O Movimento Verde fez com que os norte-americanos voltassem a aceitar a possibilidade de um "bom" Irã, e abriu caminho à atual diplomacia pública e via mídia social de Rowhani. Foi necessário um surto semelhante de violência causada pela indignação para que os norte-americanos prestassem atenção ao sofrimento dos negros da África do Sul: o massacre de mais de 500 estudantes secundaristas no levante de Soweto, em 16 de junho de 1976. Soweto foi importante porque transformou a África do Sul, nas mentes dos norte-americanos, em "um novo estágio na luta continuada do movimento dos direitos civis", de acordo com o historiador Tim Burke. Defender os direitos dos negros sul-africanos se tornou uma forma de "reencenar" as campanhas de combate à segregação nos Estados Unidos nos anos 50 e 60, mais uma vez nas palavras de Burke, permitindo que uma nova geração de norte-americanos, brancos e negros, "sentisse estar participando de algo que tinha enorme clareza moral".

Juntos, Soweto e o Movimento Verde abriram caminho para atos de redenção mais grandiosos. Inesperados e acontecidos sem planejamento, eles ilustram a natureza desestruturada da diplomacia pública. A História recorda a melhora de reputações nacionais como resultado de projetos intencionais, liderados por membros transformadores da elite, como Mandela ou Rowhani. Mas em momentos críticos da História da África do Sul e do Irã, os líderes do governo e da oposição estavam na verdade defasados com relação à opinião pública, correndo para responder a acontecimentos que eles pouco tinham feito para formular ou controlar.

A mudança de regime por fim reabilitou plenamente a África do Sul, com o fim do apartheid e o nascimento do país arco-íris, completando o processo iniciado em Soweto. Provavelmente não haverá um final arco-íris para o Irã. Os compromissos de política externa dos Estados Unidos se limitam a buscar solução para a questão nuclear e a conter as aspirações iranianas à hegemonia regional, compromissos refletidos por um regime de sanções que visa punir o Irã por seu programa nuclear, e não por suas sistemáticas violações dos direitos humanos.
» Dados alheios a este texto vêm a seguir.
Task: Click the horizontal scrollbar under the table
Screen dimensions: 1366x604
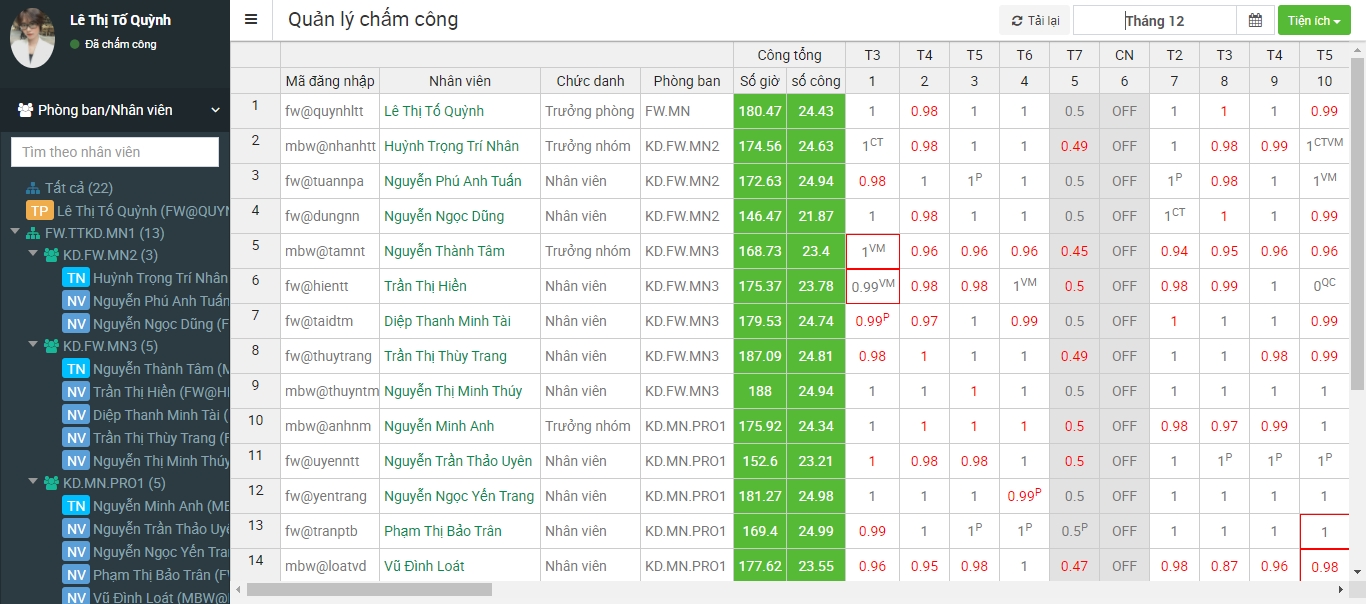Action: pos(370,590)
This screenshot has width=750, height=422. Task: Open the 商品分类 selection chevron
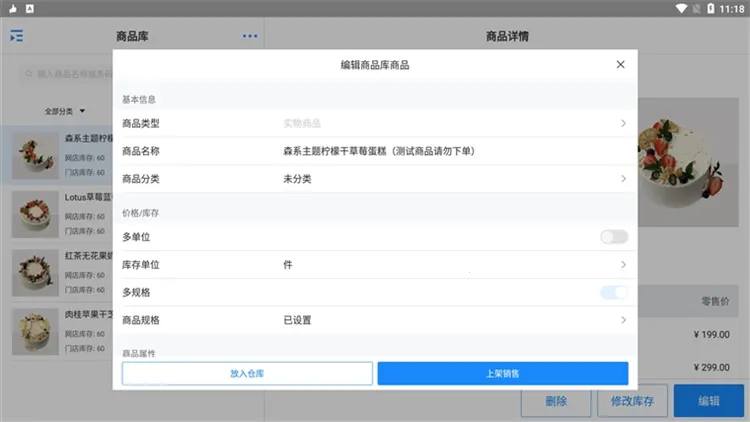tap(623, 179)
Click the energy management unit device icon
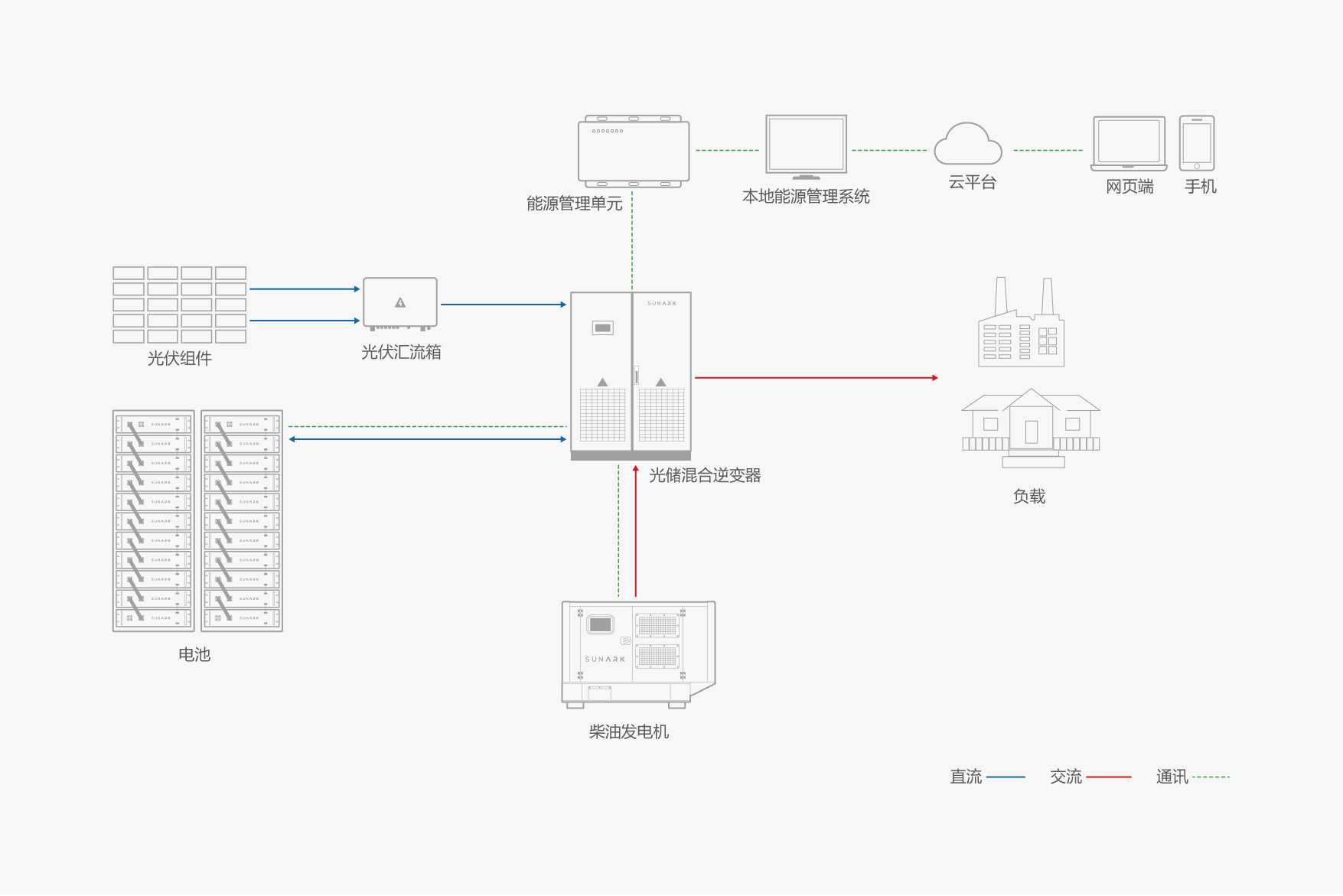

O Irã não precisa de uma mudança de regime para ser reabilitado pelo público dos Estados Unidos: só precisa deixar de ser uma ameaça.

O fim de jogo, no impasse nuclear entre o Irã e os Estados Unidos, será em última análise mais parecido com o que aconteceu na Rússia pós-soviética do que com a África do Sul, e Estados Unidos e Irã serão menos amigos do que ex-inimigos. A brutalidade política e as persistentes violações dos direitos humanos impedirão reconciliação plena entre os dois países, ainda que esses problemas não devam se provar significativos a ponto de impedir que eles compartilhem dos benefícios da détente. Com o tempo, dissidentes iranianos como Mir Hossein Mousavi e Mehdi Karrobi serão esquecidos pelo público e pelos líderes dos Estados Unidos da mesma forma que Solzhenitsyn, Sakharov e Yelena Bonner o foram.

A satisfação de uma paz fria terá de ser suficiente. Isto é, presumindo que os norte-americanos continuem a prestar atenção. Quase um quarto de século depois que Nelson Mandela foi libertado da prisão, a África do Sul ocupa muito pouco do espaço que ocupava no passado, na imaginação dos norte-americanos. Esquecer a África do Sul "malvada" significa, como no caso da Rússia, que o país seja esquecido de todo. É esse o destino dos Estados renegados, atuais e futuros. Reputação e diplomacia são um jogo de otários, sujeito à atenção volúvel e transitória de um público norte-americano que vive em perpétua busca de novos demônios e dragões a abater. No fim, o Irã também será esquecido, relegado às páginas dos fundos do "New York Times" junto com as demais barbaridades recentes cometidas por algum país em um canto obscuro do planeta.

SHERVIN MALEKZADEH é professor-assistente visitante do Swarthmore College, nos EUA. Participou do Movimento Verde de 2009 e colabora com "The New York Times" e "The Atlantic", entre outros veículos.